Facebook has announced it will disable an adoption page in an effort to comply with the growing number of states that are passing laws banning the controversial practice of rehoming.  Rehoming, which involves transferring adopted children over the internet without any official procedure, is gaining attention of state legislatures across the country and Facebook has responded by removing a page that rehoming parents use to connect with each other.

States Ban Rehoming Practice

Rehoming occurs when adoptive parents decide that a child is not a good fit for whatever reason and contacts another couple on the internet to exchange the child without formal oversight. The process gained national attention after a number of investigative reports aired on media outlets over the last couple of years, and state legislatures have taken notice.  According to media investigations, rehoming can place adopted children, particularly ones from foreign countries, in dangerous situations because the rehomed families are not monitored by adoption authorities. 

A recent memorandum published by the DC-based organization Center for Adoption Policy summarizes a number of state laws passed in Wisconsin, Colorado, Louisiana, Florida, and Virginia.  Although the laws differ in structure and scope, the majority of them prohibit any advertisement about rehoming and the actual practice of conducting an adoption without going through proper channels of authority.  Since the publication of the memo, Arkansas has reportedly passed a similar bill that prohibits unauthorized rehoming adoptions, and many other states are considering similar laws.

Most of the laws on the books make the process a felony, but some, such as the Arkansas law, creates a safe harbor from prosecution for situations where the adopted child is destructive and the adopted parent has exhausted all legal and reasonable options.  Because all of the laws outlaw advertising rehoming, Facebook has taken action to limit use of its social media services to advance the practice.

Facebook Removes Rehoming Page

Last week, a report by the London-based UK Channel 4 news announced that Facebook intends to close its Adoption Through Disruption webpage.  The page serves as a directory of advertisements for the re-adoption of children who are not fitting in with their adopted parents where interested couples can connect with children who need a new home.  The page regularly updates with photos of adopted children who need to be relocated, and provides a lengthy synopsis of the child’s personality and ideal new fit.  The site makes it clear that it complies with all local adoption laws when transferring the children, however, because many of the new rehoming legislation bans the practice of advertising re-adoptions the webpage will likely conflict. 

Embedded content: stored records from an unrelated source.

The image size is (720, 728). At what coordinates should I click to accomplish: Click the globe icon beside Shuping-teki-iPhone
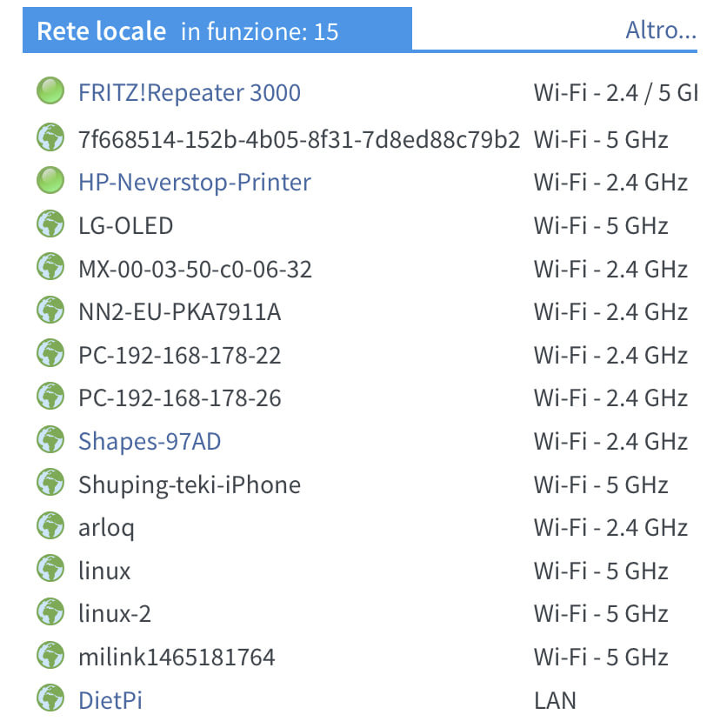click(x=50, y=483)
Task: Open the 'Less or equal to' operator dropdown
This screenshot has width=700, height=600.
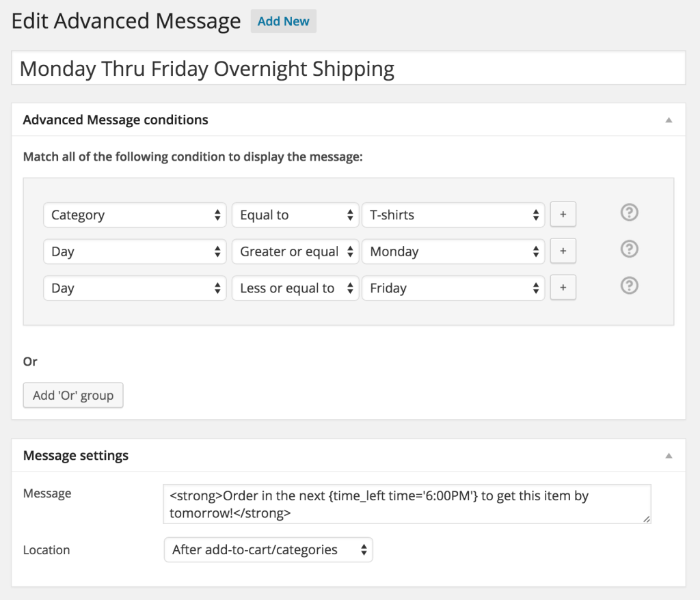Action: coord(295,288)
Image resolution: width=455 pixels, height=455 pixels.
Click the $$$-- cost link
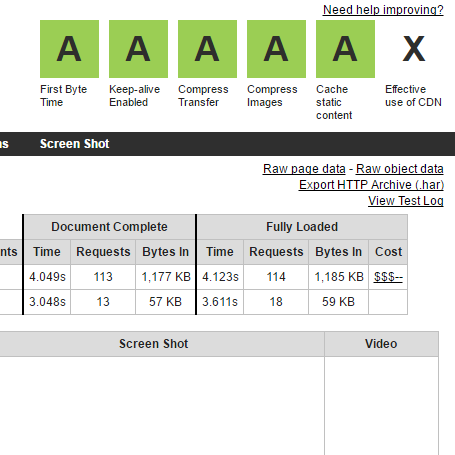pyautogui.click(x=388, y=277)
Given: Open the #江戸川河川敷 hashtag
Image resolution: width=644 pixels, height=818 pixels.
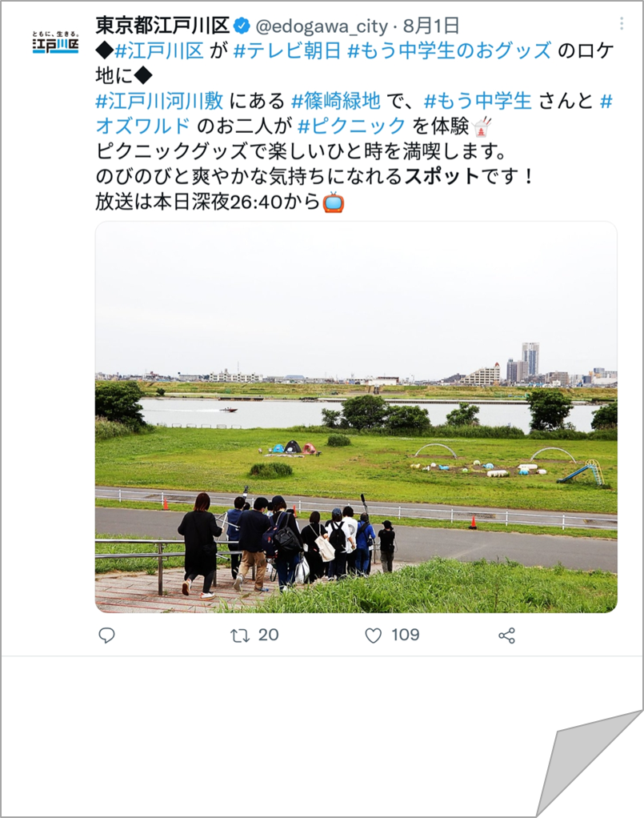Looking at the screenshot, I should [159, 101].
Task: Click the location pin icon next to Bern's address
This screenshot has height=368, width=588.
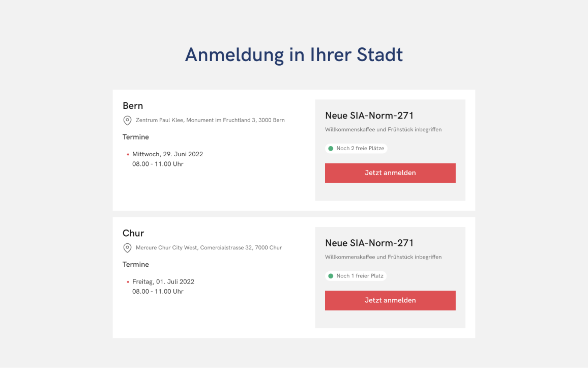Action: (128, 120)
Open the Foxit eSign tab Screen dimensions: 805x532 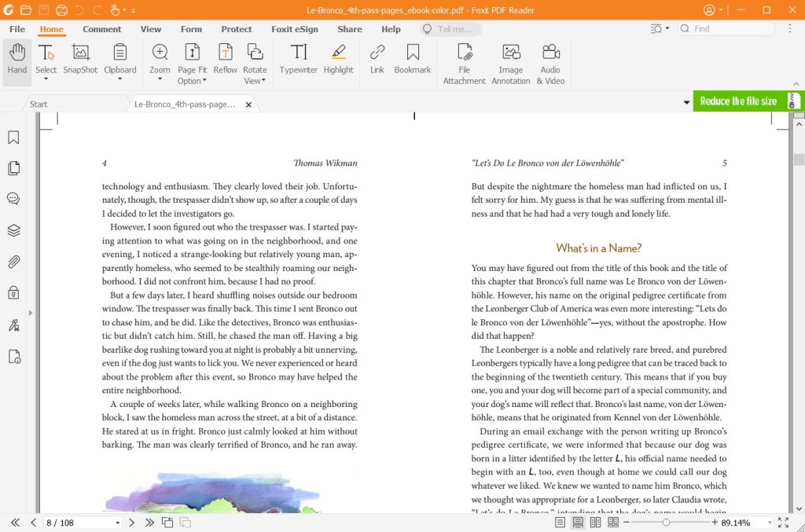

Facebook’s Adoption Through Disruption page is still operating as many of the rehoming laws have yet to take effect, however, it appears the company intends to simply shut down the site rather than make an effort to comply with the growing movement by states to put a stop to unauthorized transfers of adopted children.  Given the growing attention paid to concerns about adopted children being rehomed to dangerous or destructive environments, Facebook is not the only organization that will need to make changes in the near future.

Adoption Process May Face Additional Changes

As rehoming becomes more of a concern, adoption agencies, particularly ones with international connections may have their adoption process scrutinized more closely.  Parents who adopt foreign-born children are also likely going to be encouraged to connect with out-of-country agencies by working with local or state adoption agencies to ensure they and the child are properly vetted to maximize the chance of a good fit.  Because of the widespread network of rehoming already in place, the process of banning or even limiting it will likely be long and logistically difficult for state and local authorities, so concerned organizations, governments, and adoption agencies may also turn attention to reducing the number of disruptive adoptions by improving pre-adoptive procedures.